■ **Problem**: Once the pictures are set aside, copy the data below exactly as it stands.

■ **Given records**:
▬▬▬▬▬▬

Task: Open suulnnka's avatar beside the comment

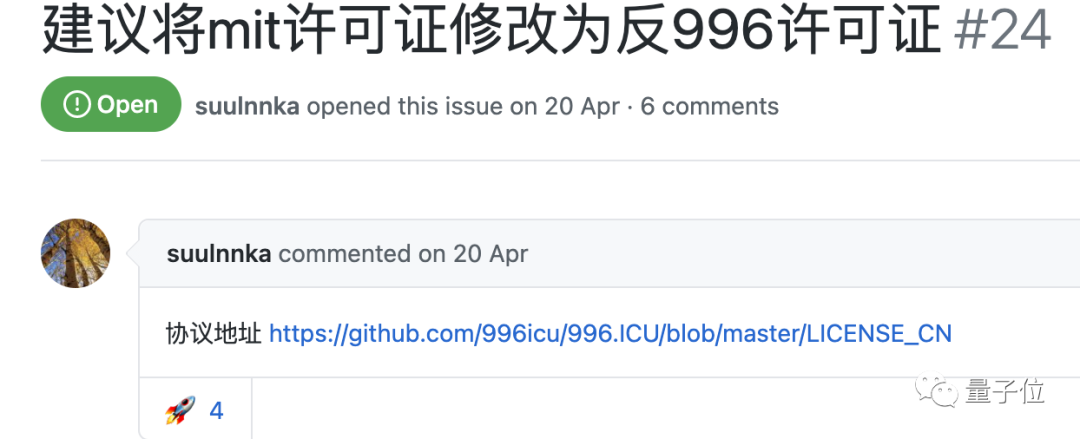Action: pyautogui.click(x=76, y=254)
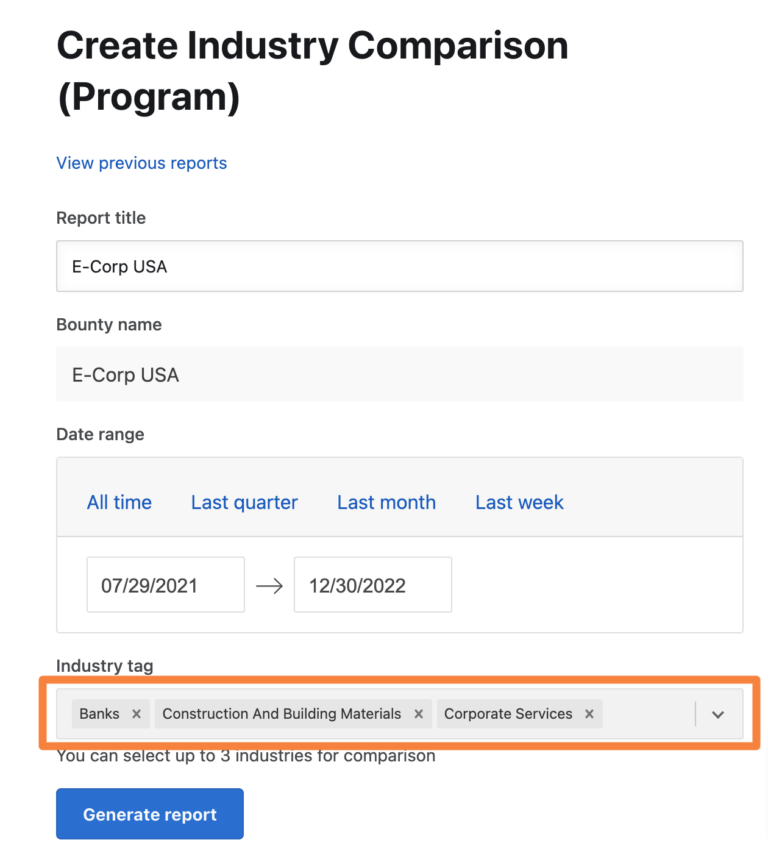768x862 pixels.
Task: Open the industry tag dropdown chevron
Action: pyautogui.click(x=718, y=714)
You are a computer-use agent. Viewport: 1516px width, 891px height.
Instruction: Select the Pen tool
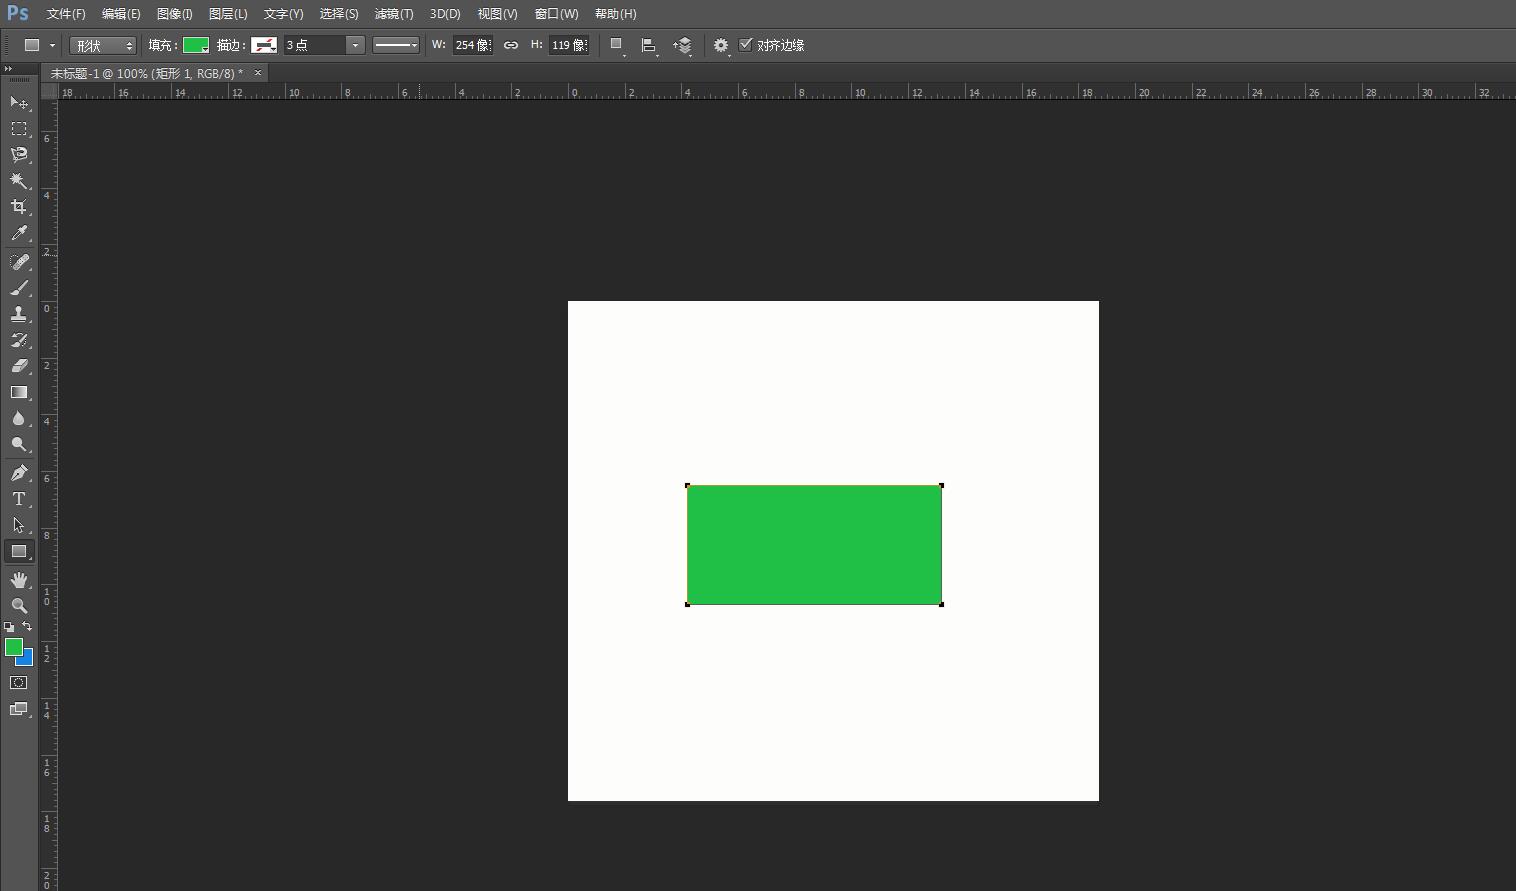pyautogui.click(x=18, y=473)
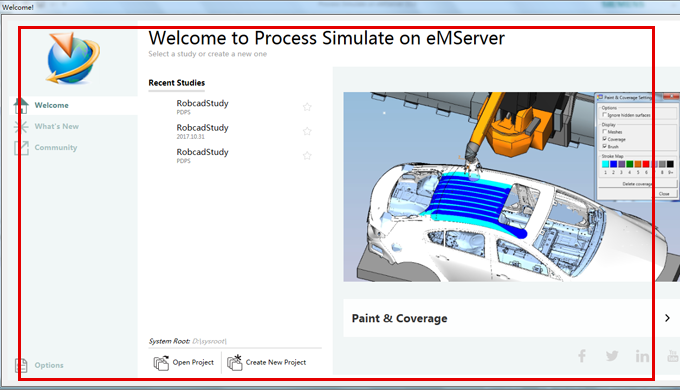
Task: Switch to the Community tab label
Action: click(x=56, y=147)
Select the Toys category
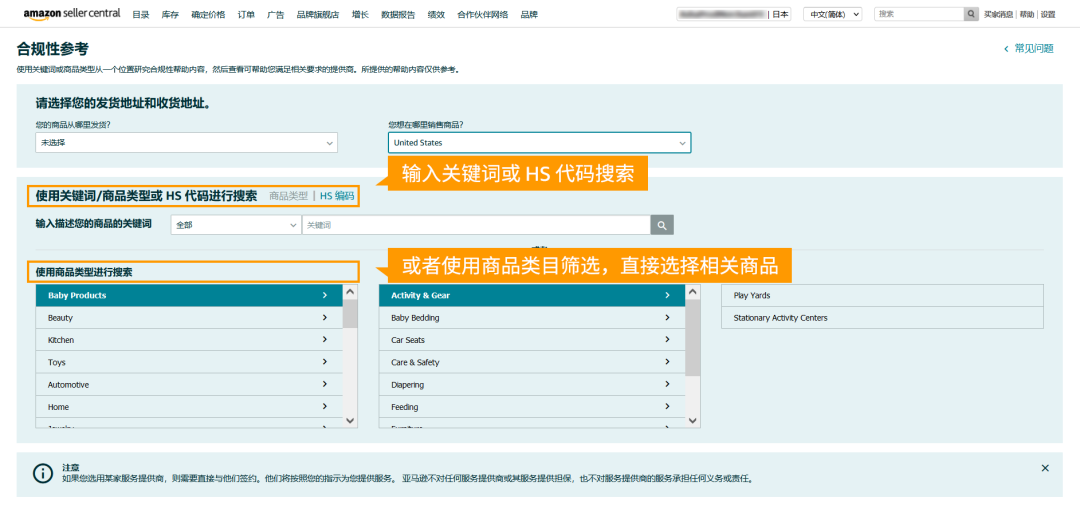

▬▬▬▬▬▬

■ **Expected answer**:
Task: Open suulnnka's avatar beside the comment

Action: pyautogui.click(x=76, y=254)
768x862 pixels.
Task: Open the industry tag dropdown chevron
Action: pyautogui.click(x=718, y=714)
You are a computer-use agent. Viewport: 1516px width, 891px height.
Instruction: Select the Pen tool
pyautogui.click(x=18, y=473)
Task: Switch to the Community tab label
Action: click(x=56, y=147)
Select the Toys category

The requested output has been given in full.